Prognostic significance of nutritional status for neurological and functional recovery after cervical spinal cord injury
Article excerpt
by Momo Irie, Kazuya Yokota, Tomoya Matsunaga, Osamu Kawano, Muneaki Masuda, Kensuke Kubota, Yuto Ariji, Ryuichiro Koga, Hiroaki Sakai, Takeshi Maeda, Yasuharu Nakashima, Tetsuo Hayashi Cervical spinal cord injury (SCI) often results in severe motor and sensory deficits, leading to…
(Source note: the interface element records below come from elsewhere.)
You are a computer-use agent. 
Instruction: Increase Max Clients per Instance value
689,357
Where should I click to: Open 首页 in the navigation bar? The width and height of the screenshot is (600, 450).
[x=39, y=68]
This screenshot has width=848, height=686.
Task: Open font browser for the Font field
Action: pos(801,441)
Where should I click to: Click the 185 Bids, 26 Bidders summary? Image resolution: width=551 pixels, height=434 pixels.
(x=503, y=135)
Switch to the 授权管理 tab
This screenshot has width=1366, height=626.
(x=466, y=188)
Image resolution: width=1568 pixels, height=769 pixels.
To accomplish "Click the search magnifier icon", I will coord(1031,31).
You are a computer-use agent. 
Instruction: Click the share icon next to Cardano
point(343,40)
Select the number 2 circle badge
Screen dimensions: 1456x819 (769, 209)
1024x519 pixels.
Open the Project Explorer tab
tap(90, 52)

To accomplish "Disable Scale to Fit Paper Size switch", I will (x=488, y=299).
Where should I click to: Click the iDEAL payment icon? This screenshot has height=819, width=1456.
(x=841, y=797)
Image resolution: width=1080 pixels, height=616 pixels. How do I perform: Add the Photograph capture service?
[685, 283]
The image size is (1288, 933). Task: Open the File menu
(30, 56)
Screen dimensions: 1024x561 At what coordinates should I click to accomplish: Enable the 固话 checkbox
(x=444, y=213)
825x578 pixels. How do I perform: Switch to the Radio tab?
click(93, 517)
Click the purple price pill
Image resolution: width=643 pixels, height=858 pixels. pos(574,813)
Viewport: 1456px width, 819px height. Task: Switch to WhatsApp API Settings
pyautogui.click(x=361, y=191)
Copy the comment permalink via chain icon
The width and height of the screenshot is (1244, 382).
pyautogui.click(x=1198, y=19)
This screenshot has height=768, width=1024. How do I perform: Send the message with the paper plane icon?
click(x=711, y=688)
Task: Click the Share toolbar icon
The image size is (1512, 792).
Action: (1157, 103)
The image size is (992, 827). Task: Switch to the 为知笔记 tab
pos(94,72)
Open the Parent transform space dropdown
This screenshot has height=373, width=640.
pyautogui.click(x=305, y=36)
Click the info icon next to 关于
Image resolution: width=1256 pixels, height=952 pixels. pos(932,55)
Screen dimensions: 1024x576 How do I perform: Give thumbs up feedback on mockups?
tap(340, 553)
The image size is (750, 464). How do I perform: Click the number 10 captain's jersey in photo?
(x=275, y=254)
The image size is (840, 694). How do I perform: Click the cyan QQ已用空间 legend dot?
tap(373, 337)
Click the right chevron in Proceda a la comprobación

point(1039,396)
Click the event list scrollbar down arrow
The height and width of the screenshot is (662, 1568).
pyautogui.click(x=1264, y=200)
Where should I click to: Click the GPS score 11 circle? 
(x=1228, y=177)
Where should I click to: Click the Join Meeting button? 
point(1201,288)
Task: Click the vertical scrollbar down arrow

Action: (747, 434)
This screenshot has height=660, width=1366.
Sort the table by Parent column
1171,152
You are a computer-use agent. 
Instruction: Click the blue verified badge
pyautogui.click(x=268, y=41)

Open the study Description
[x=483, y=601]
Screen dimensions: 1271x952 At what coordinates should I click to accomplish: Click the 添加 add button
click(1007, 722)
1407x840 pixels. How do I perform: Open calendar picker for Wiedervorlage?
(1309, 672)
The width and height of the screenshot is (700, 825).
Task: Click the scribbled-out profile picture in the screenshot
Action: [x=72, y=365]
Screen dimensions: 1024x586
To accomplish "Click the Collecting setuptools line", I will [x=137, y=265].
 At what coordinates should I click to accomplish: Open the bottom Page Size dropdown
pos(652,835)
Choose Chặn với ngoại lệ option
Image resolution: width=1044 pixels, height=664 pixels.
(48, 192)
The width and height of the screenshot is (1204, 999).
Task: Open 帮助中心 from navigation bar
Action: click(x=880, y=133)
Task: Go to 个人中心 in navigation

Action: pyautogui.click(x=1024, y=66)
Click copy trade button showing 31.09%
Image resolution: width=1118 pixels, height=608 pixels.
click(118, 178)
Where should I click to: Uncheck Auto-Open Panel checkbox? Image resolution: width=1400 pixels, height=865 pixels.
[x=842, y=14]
by Momo Irie, Kazuya Yokota, Tomoya Matsunaga, Osamu Kawano, Muneaki Masuda, Kensuke Kubota, Yuto Ariji, Ryuichiro Koga, Hiroaki Sakai, Takeshi Maeda, Yasuharu Nakashima, Tetsuo Hayashi
Cervical spinal cord injury (SCI) often results in severe motor and sensory deficits, leading to substantial impairment in activities of daily living. Malnutrition is common after SCI and may adversely affect recovery; however, the association between early nutritional status and subsequent neurological and functional recovery remains unclear. This study examined the association between early nutritional status and neurological and functional recovery after acute traumatic cervical SCI. Ninety-one patients admitted within 72 hours of injury and followed for at least 6 months were retrospectively analyzed. Neurological function was assessed using the International Standards for Neurological Classification of Spinal Cord Injury (ISNCSCI) total motor score, and functional independence was evaluated using the Spinal Cord Independence Measure version Ⅲ (SCIM Ⅲ). Nutritional status after SCI was assessed using the Prognostic Nutritional Index (PNI), Geriatric Nutritional Risk Index (GNRI), and Controlling Nutritional Status (CONUT) score. Recovery rates were calculated as the proportion of the maximum possible improvement achieved between 4 weeks and 6 months after SCI. Patients with higher PNI at 4 weeks after SCI showed greater neurological and functional recovery. Mean ISNCSCI total motor score recovery rates were 43.89%, 28.08%, and 18.7% in the good, normal, and poor PNI groups, respectively (p for trend = 0.0005), with corresponding SCIM III recovery rates of 40.65%, 26.1%, and 22.41% (p for trend = 0.0072). GNRI and CONUT scores were also associated with ISNCSCI total motor score recovery; however, PNI showed the strongest predictive performance (p = 0.0031). In multivariable linear regression analyses adjusting for age, sex, and baseline neurological and functional status, PNI remained independently associated with ISNCSCI total motor score recovery (β = 0.857 per 1-point increase, 95% CI 0.011, 1.703, p = 0.0471). These findings indicate that early nutritional status, particularly as assessed by the PNI, is independently associated with neurological recovery after cervical SCI and may be useful for early prognostic assessment.